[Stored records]

■ ■ ■

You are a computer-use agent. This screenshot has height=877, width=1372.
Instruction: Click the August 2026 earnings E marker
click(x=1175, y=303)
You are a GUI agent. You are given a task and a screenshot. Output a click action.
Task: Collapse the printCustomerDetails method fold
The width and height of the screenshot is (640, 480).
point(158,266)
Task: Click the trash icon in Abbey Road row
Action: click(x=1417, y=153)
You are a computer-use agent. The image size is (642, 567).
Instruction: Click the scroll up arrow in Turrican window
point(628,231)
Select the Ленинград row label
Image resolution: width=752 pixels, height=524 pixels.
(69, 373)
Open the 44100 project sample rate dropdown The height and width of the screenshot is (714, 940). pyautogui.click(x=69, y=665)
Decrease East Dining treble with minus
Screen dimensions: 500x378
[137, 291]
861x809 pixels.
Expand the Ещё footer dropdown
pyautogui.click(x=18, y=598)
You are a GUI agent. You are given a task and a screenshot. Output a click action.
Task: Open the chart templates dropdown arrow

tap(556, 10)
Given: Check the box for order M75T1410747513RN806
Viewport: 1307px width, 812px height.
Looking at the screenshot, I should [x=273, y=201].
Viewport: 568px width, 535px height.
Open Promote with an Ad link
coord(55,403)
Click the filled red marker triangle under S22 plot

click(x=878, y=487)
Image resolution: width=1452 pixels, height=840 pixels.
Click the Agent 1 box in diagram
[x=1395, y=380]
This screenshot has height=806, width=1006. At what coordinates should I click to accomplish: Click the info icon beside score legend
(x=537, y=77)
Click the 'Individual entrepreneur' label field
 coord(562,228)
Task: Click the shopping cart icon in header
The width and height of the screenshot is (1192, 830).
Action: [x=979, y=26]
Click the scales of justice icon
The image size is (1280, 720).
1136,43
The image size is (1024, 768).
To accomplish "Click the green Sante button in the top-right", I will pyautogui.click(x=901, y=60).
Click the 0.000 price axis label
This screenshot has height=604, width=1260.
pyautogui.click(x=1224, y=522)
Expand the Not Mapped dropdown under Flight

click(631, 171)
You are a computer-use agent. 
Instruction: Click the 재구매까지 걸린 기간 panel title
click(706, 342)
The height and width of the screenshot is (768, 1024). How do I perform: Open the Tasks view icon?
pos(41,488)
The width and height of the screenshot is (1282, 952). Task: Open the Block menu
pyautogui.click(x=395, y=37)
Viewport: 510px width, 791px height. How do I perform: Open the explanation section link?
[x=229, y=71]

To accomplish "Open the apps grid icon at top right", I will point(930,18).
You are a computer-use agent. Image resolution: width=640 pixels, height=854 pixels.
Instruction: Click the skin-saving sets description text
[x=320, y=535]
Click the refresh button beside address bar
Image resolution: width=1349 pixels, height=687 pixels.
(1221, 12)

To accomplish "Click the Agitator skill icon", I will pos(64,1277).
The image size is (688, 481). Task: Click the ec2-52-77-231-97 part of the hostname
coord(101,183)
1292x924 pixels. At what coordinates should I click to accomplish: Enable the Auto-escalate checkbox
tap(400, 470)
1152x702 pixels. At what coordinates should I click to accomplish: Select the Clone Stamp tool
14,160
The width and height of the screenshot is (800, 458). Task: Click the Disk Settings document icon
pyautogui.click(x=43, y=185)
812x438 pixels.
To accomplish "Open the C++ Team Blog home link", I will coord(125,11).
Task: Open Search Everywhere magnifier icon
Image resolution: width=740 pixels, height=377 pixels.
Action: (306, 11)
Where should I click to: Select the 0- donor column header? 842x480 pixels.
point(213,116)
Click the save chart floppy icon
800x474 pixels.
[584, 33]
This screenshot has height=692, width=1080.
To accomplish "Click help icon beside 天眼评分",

■ ■ ■

(What you will do):
Repeat the entries shown above, every one, word for word.

(Problem solution):
You are a computer-use agent. This screenshot has height=877, width=1372.
Instruction: Click the August 2026 earnings E marker
click(x=1175, y=303)
You are a GUI agent. You are given a task and a screenshot. Output a click action.
Task: Collapse the printCustomerDetails method fold
The width and height of the screenshot is (640, 480).
point(158,266)
Task: Click the trash icon in Abbey Road row
Action: click(x=1417, y=153)
You are a computer-use agent. The image size is (642, 567).
Instruction: Click the scroll up arrow in Turrican window
point(628,231)
Select the Ленинград row label
Image resolution: width=752 pixels, height=524 pixels.
(69, 373)
Open the 44100 project sample rate dropdown The height and width of the screenshot is (714, 940). pyautogui.click(x=69, y=665)
Decrease East Dining treble with minus
Screen dimensions: 500x378
[137, 291]
861x809 pixels.
Expand the Ещё footer dropdown
pyautogui.click(x=18, y=598)
You are a GUI agent. You are given a task and a screenshot. Output a click action.
Task: Open the chart templates dropdown arrow

tap(556, 10)
Given: Check the box for order M75T1410747513RN806
Viewport: 1307px width, 812px height.
Looking at the screenshot, I should [x=273, y=201].
Viewport: 568px width, 535px height.
Open Promote with an Ad link
coord(55,403)
Click the filled red marker triangle under S22 plot

click(x=878, y=487)
Image resolution: width=1452 pixels, height=840 pixels.
Click the Agent 1 box in diagram
[x=1395, y=380]
This screenshot has height=806, width=1006. At what coordinates should I click to accomplish: Click the info icon beside score legend
(x=537, y=77)
Click the 'Individual entrepreneur' label field
 coord(562,228)
Task: Click the shopping cart icon in header
The width and height of the screenshot is (1192, 830).
Action: [x=979, y=26]
Click the scales of justice icon
The image size is (1280, 720).
1136,43
The image size is (1024, 768).
To accomplish "Click the green Sante button in the top-right", I will pyautogui.click(x=901, y=60).
Click the 0.000 price axis label
This screenshot has height=604, width=1260.
pyautogui.click(x=1224, y=522)
Expand the Not Mapped dropdown under Flight

click(631, 171)
You are a computer-use agent. 
Instruction: Click the 재구매까지 걸린 기간 panel title
click(706, 342)
The height and width of the screenshot is (768, 1024). How do I perform: Open the Tasks view icon?
pos(41,488)
The width and height of the screenshot is (1282, 952). Task: Open the Block menu
pyautogui.click(x=395, y=37)
Viewport: 510px width, 791px height. How do I perform: Open the explanation section link?
[x=229, y=71]

To accomplish "Open the apps grid icon at top right", I will point(930,18).
You are a computer-use agent. Image resolution: width=640 pixels, height=854 pixels.
Instruction: Click the skin-saving sets description text
[x=320, y=535]
Click the refresh button beside address bar
Image resolution: width=1349 pixels, height=687 pixels.
(1221, 12)

To accomplish "Click the Agitator skill icon", I will pos(64,1277).
The image size is (688, 481). Task: Click the ec2-52-77-231-97 part of the hostname
coord(101,183)
1292x924 pixels. At what coordinates should I click to accomplish: Enable the Auto-escalate checkbox
tap(400, 470)
1152x702 pixels. At what coordinates should I click to accomplish: Select the Clone Stamp tool
14,160
The width and height of the screenshot is (800, 458). Task: Click the Disk Settings document icon
pyautogui.click(x=43, y=185)
812x438 pixels.
To accomplish "Open the C++ Team Blog home link", I will coord(125,11).
Task: Open Search Everywhere magnifier icon
Image resolution: width=740 pixels, height=377 pixels.
Action: (306, 11)
Where should I click to: Select the 0- donor column header? 842x480 pixels.
point(213,116)
Click the save chart floppy icon
800x474 pixels.
[584, 33]
This screenshot has height=692, width=1080.
To accomplish "Click help icon beside 天眼评分",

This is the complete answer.